Rupicapra is a genus of two species of goat-antelope called chamois. They belong to the bovine family of hoofed mammals, the Bovidae.

== Taxonomy ==
Two extant species are accepted.

| Image | Scientific name | Common name | Distribution | Subspecies |
|---|---|---|---|---|
|  | Rupicapra rupicapra | Alpine chamois | The mountains of southern and central Europe, and Turkey and the Caucasus in southwest Asia | Seven subspecies; see the species page for details |
|  | Rupicapra pyrenaica | Pyrenean chamois | The Pyrenees and Cantabrian Mountains in southwestern Europe, and the Apennines in Italy | Three subspecies, R. p. pyrenaica in the Pyrenees, R. p. parva (Cantabrian chamois) in the Cantabrian Mountains, and R. p. ornata (Apennine chamois) in the Apennines. |

== Description ==
Both male and female have hook-shaped horns that slightly curl backwards and grow little by little each year, never falling off.
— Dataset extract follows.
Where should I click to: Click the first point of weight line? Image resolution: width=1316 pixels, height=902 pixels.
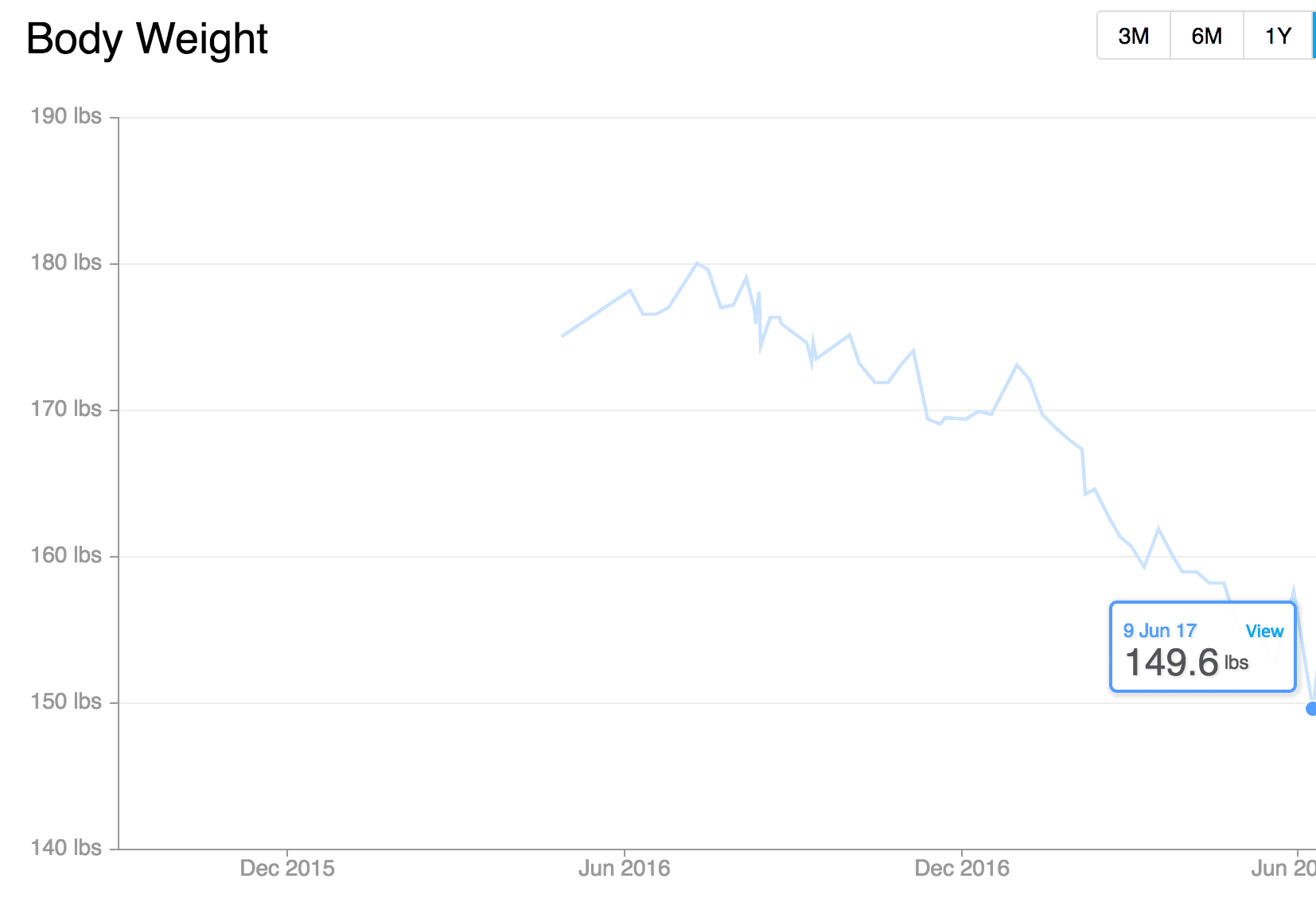pyautogui.click(x=563, y=336)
Their coats are light brown and short-haired in the summer, and darker and longer-haired in the winter; the head has two pale creamy-white patches, from the nose to between the horns, and from the chin round the cheeks and behind the eyes to just below the ears; the pale patches are separated by dark stripes from the mouth up through the eye to the back of the head. There are also two darker bands on their flanks.

== Behaviour ==
In the summer, the Apennine chamois prefers rock faces and pasture lands at heights above 1700 m for its habitat, and in the winter it prefers to retreat to the woods below. The diet consists of grasses, leaves, buds, shoots and fungi. Adult males prefer a solitary life, only approaching females during the mating season. Groups consist only of females, young males, and "kids". Females give birth to only one kid after a gestation period of 23 to 24 weeks.

== Conservation ==
A 2014 study by Durham University discovered that these goats are shrinking in size due to global warming and climatic changes.